Coming up to Christmas 2019 it would be encouraging to know that family gatherings across the world will be embracing the idea of ‘family assemblies’, where the relationship between the behaviour of family members and climate and ecological breakdown will be discussed. The idea would be to focus on ‘climate justice’; how to avoid the burden falling on those countries and generations least responsible for causing the problem. This will involve building a sense of collective responsibility for making changes consistent with a transition to zero emissions; starting with significant reductions without delay.

There has been extensive research into the failure to take effective action to reduce greenhouse gas emissions over the last 40 years during which the science of global heating was being confirmed (see https://climateoutreach.org). One theory has been the extent of a ‘conspiracy of silence’. People have had a hard time admitting that they are not adequately informed about the consequences of their actions, or have had a sneaky suspicion that their impacts are exceeding their ability to make amends, and have tried to avoid charges of ‘hypocrisy’. This is in the context of systems (of which we are all part) making it difficult socially and/or economically to make the low/zero carbon choices, together with the constant promise of technological fixes.

For those of us who believe that the reasons for not taking action are losing or have lost validity, and that behaviours will now have to change significantly, working together in groups (eg families) could and should provide a sense of purpose, responsibility, support, solidarity etc. Importantly, this is the time of year when we are used to ‘doing things for others’ that could be a perfectly good reason for taking action even for the most sceptical amongst us. If changes can be made to be rewarding, enjoyable and funny so much the better.

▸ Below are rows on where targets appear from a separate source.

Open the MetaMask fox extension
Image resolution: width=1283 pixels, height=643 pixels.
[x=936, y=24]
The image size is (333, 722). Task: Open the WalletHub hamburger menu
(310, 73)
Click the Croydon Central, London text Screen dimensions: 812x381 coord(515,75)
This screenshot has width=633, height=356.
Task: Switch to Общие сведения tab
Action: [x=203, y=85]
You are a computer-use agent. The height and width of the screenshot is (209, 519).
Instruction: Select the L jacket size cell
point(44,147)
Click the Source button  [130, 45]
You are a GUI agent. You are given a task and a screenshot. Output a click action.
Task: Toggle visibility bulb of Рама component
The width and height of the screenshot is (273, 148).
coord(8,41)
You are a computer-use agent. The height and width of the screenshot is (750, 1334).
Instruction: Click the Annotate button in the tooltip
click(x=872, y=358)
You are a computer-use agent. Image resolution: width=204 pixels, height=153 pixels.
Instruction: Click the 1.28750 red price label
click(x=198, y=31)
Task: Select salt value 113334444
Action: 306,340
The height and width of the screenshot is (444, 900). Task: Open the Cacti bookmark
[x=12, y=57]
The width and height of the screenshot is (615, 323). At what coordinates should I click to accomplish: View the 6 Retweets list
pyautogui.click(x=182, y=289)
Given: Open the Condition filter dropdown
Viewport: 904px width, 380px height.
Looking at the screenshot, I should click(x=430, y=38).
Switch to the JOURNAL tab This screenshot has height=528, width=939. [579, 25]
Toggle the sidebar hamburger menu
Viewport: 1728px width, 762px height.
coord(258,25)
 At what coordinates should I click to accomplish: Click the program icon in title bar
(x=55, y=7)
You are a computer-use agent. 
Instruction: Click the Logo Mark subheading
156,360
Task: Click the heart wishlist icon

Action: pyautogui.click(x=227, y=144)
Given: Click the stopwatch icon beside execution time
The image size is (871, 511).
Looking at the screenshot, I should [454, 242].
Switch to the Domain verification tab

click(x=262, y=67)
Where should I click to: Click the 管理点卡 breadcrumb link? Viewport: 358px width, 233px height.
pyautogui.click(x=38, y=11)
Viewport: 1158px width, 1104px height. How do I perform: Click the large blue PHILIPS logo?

It is very likely that some family members would have traveled to gatherings and parties (ie ‘love miles’) in ways that are dependent on fossil fuels. This will be a ‘touchy subject’ for those who feel that carbon reductions might be an obstacle to future get-togethers. The family assembly would be a good place to explain that cutting down on ‘love miles’ must not be taken to show that we care less, but that we actually care more. None of us should want to be seen to be harming the future prospects of our kith and kin.